Ten Blue Links, “gosh is that the time” edition

1. Who among us has not been surprised by needing people to do things

Spotify's Daniel Ek is shocked, shocked I tell you, that laying off 1,500 workers has actually made the efficiency of his company worse. It's almost as if those people did things which were, perhaps, important to the business. Seriously though, if you allowed your company to hire 1500 people who weren't actually needed, then you're a bad leader and should pay the price for that. What actually happens because capitalism, is that the leaders get a bigger bonus for “taking the hard calls” even when it was their decision to approve those hires in the first place.

2. Just how bad are the tech barons?

Bad enough to want to subvert democracy and establish their own dictatorships. Balaji Srinivasan is one of the worst, but he's not alone in this endeavour: Marc Andreessen is equally awful. As an internet veteran, I always feel I should apologise that we didn't spot these men -- and it's always men -- were this terrible a lot sooner. But we were all carried away in fever dreams of tech utopianism for a while. Sorry.

3. Remember, a sustainable society is a bad society

Speaking of Andreessen -- yes, I know you don't want to, but to stop things going completely to shit, we must -- this article about a dinner with him is full of moments of hilarity and absolute horror. Here is a man with few redeeming qualities, who used government funding to create a web browser which he turned into a large pile of cash for himself, railing against the government. You might as well print t-shirts with his chubby, milk-fed face on it and the words “why you should be a communist” on them.

4. Speaking of cheating

The part of me that loves sensational counter-narratives would love this story to be true. Qualcomm cheating on the benchmarks for its upcoming “nearly as good as Apple's chips, no really, this time we're not lying” Snapdragon X Elite would be a fantastic scoop. But I don't believe it. Why not? Simply because the stakes are too high, and the rewards too low, for it to be worth Qualcomm doing it.

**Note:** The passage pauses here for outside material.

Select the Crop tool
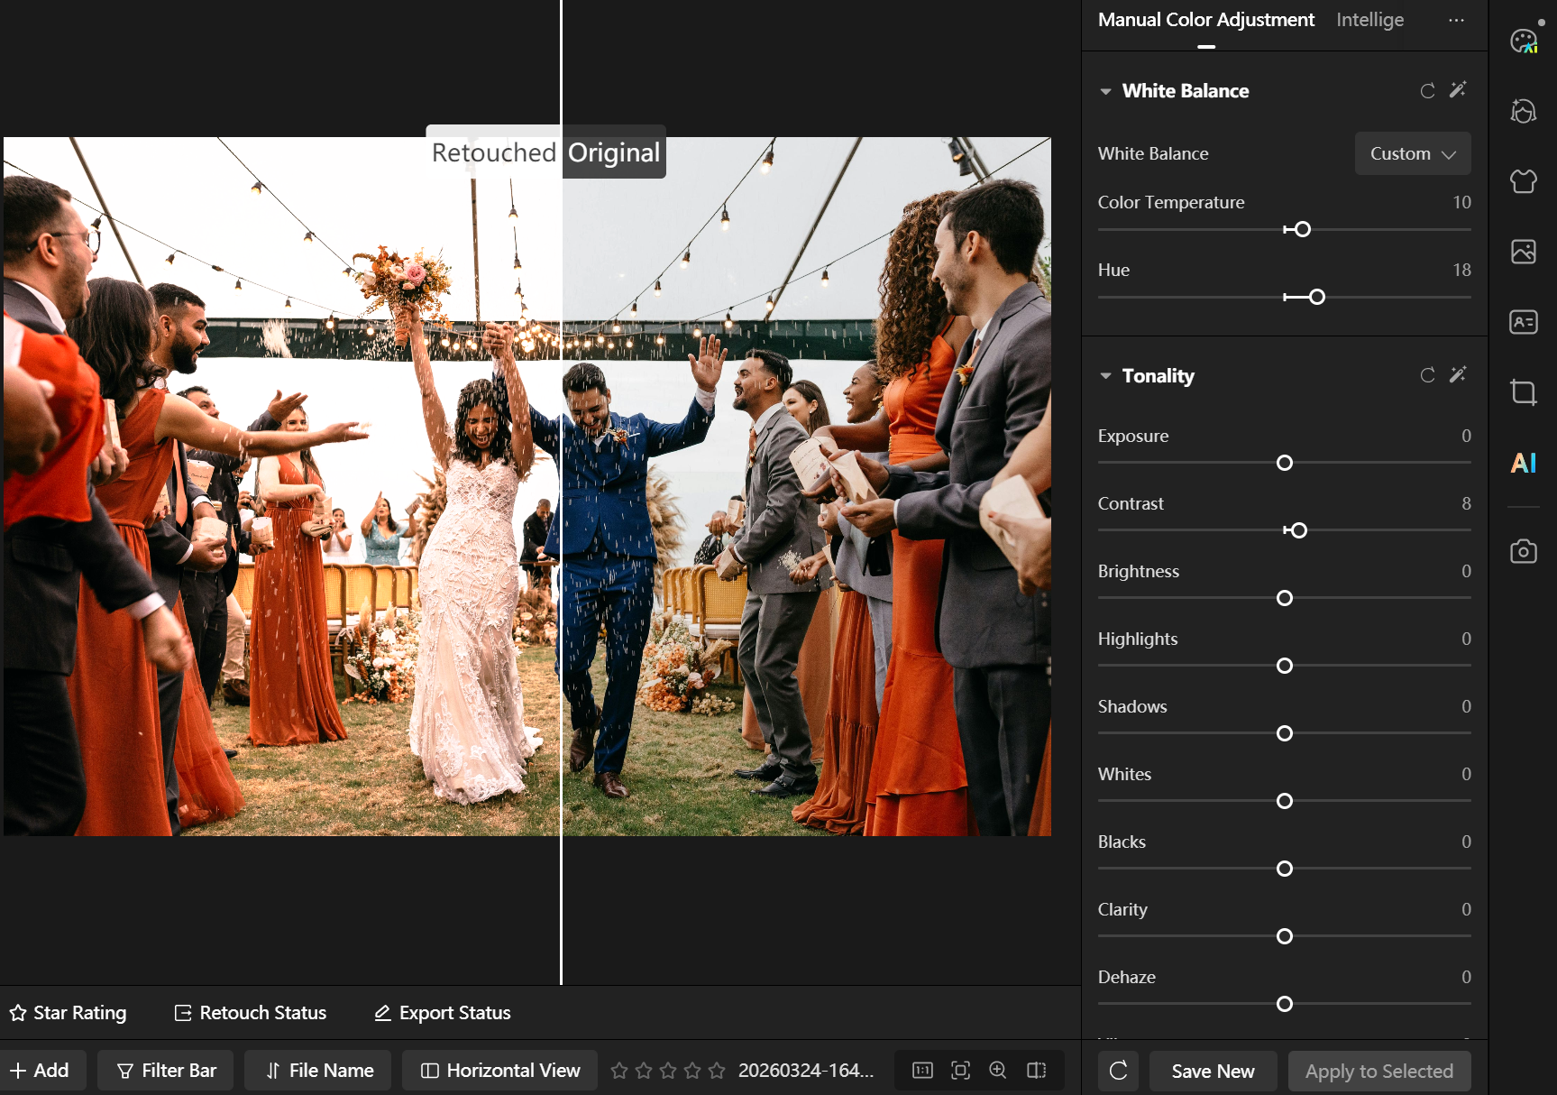1557x1095 pixels. click(1523, 392)
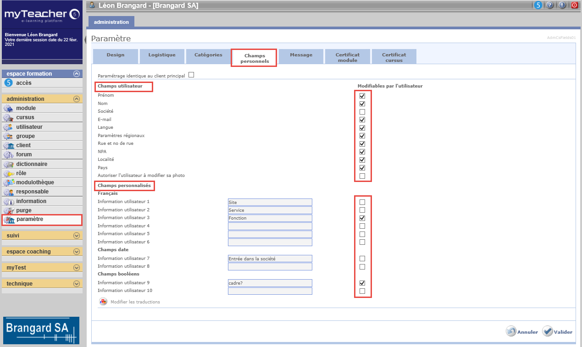Click the rôle key icon in sidebar
The height and width of the screenshot is (347, 582).
8,173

As soon as the new ARM-based Windows computers come out, everyone will benchmark them, and if they don't perform anywhere near as well as touted, the company will not get another chance.

5. That sound you hear is your old iPhone being shredded without mercy

When you trade in an iPhone for recycling, it's basically shredded. Why? Because Apple desperately wants to avoid parts from old phones getting back into the market to be used for repair by third parties, who will do the job more cheaply than Apple. Why does it want that? Because it wants you to buy a new iPhone, rather than getting your perfectly good one repaired. If there isn't a more obvious symbol of why the present system is broken and isn't going to stop climate change, I don't know what it is.

6. I feel seen

I posted about this one all over the social medias but reading it back again it still hits home. I'm in the home stretch of my career, too, and the best advice I can give anyone is to realise early on that some day your career will end. Don't get so drawn into it that you have no idea what to do when it does – or how to wind it down gently.

7. The man who killed Google search

It's a beautiful shared truth that Google's search has, for the last few years, been getting worse. You'll hear it from experienced SEOs, publishers, and normal users too. But why has it happened? Ed Zitron wrote a good piece which not only explains the “why”, but accuses the “who”. The key question now is: How does Google get out of this mess – and, in fact, does it even want to?

8. And speaking of dreadful corporate behaviour

HERE'S GOOGLE AGAIN! Like lots of corporations, Google had rules about how its suppliers treated their workers. Unlike plenty of corporations, as soon as that became a problem, it changed the rules so it could work with suppliers who paid worse wages, didn't provide health insurance, and so on. Google, of course, is blaming someone else – in this case the National Labor Relations Board, which ruled that these rules meant Google was effectively a co-employer of its partners' staff. Blaming other people is, of course, standard corporate behaviour these days. Corporations who want to take responsibility for their actions are a dying breed – if they ever existed at all.

9. I will laugh so hard I'll poop

Could Tesla go bankrupt? Motorhead neatly avoids Betteridge's Law by adding “The odds are rising” on to this headline, but I would have been willing to extend an indulgence to them because yes, Tesla could indeed go bust. The company has a weak product pipeline – the Cyberdog… sorry Cybertruck is a distraction – and its share price has collapsed because it's no longer considered a growth stock. This is why Musk is desperate to pivot the company so it's seen as an AI leader, which would hitch it firmly on the latest bubble of excitement rather than the old hat that is electric vehicles.

10. And speaking of Elon

Former US secretary of labor Robert Reich points out the obvious: that what Elon Musk indulges in isn't capitalism. Essentially, it's extortion.